WHAT THE TASK REQUIRES: For each entry below, please return its exact wording and leave out any picture.

(Stored items from a collection)
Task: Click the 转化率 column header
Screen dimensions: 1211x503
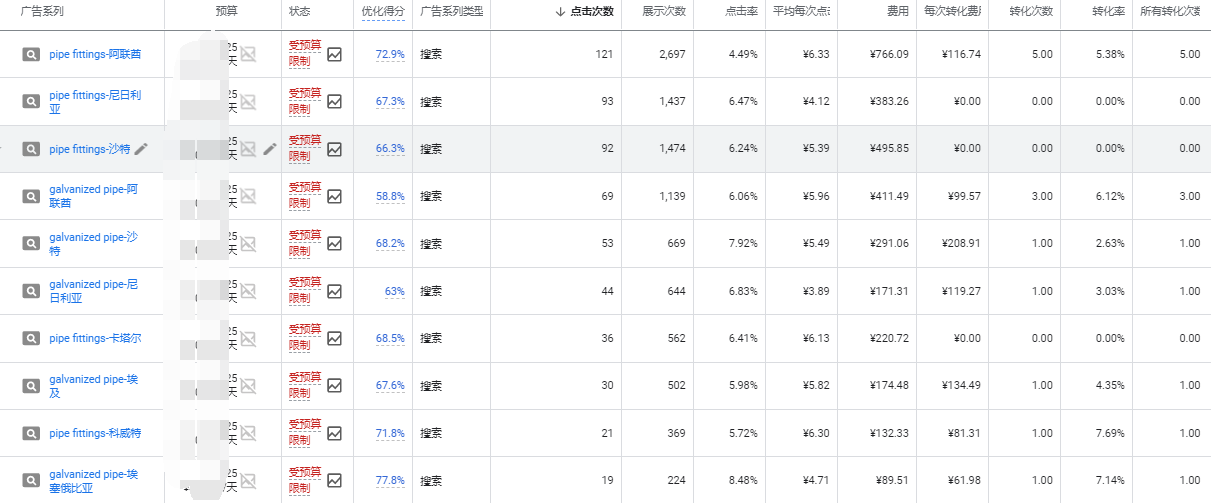Action: point(1105,12)
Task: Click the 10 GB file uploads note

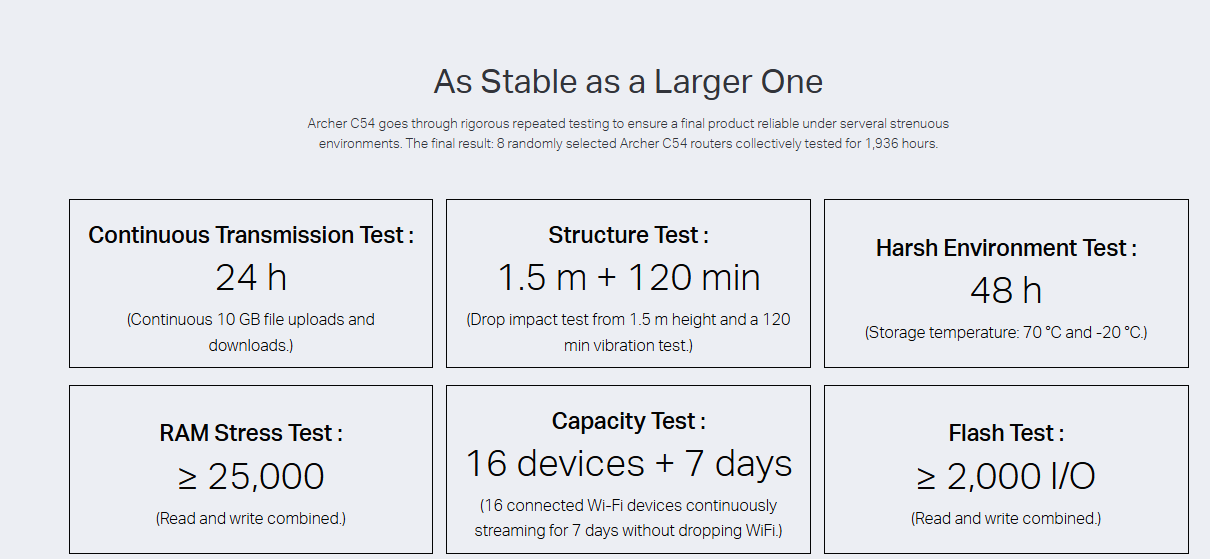Action: pyautogui.click(x=251, y=332)
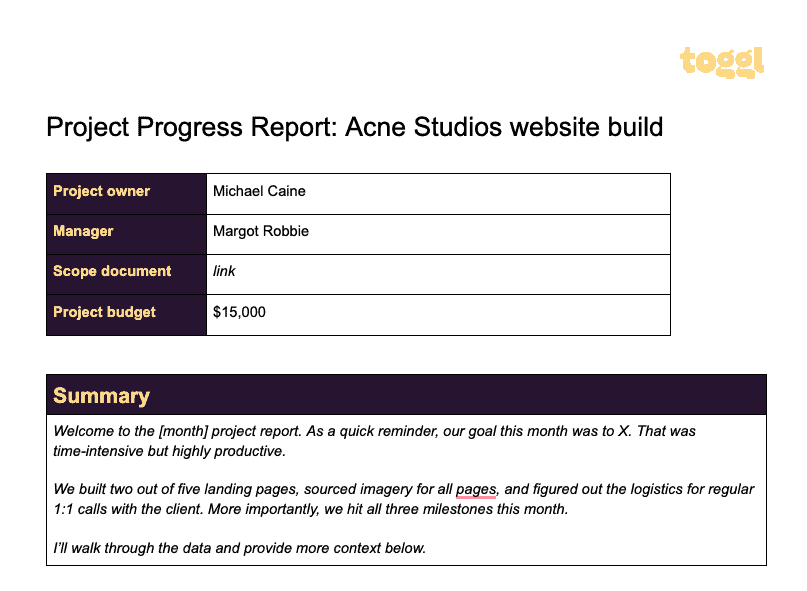Select the Manager label cell

point(126,232)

RESPONSE TO THE EXERCISE:
Task: Click the 转化率 column header
Screen dimensions: 1211x503
Action: point(1105,12)
Task: Click the 10 GB file uploads note

Action: pyautogui.click(x=251, y=332)
Select the Manager label cell

point(126,232)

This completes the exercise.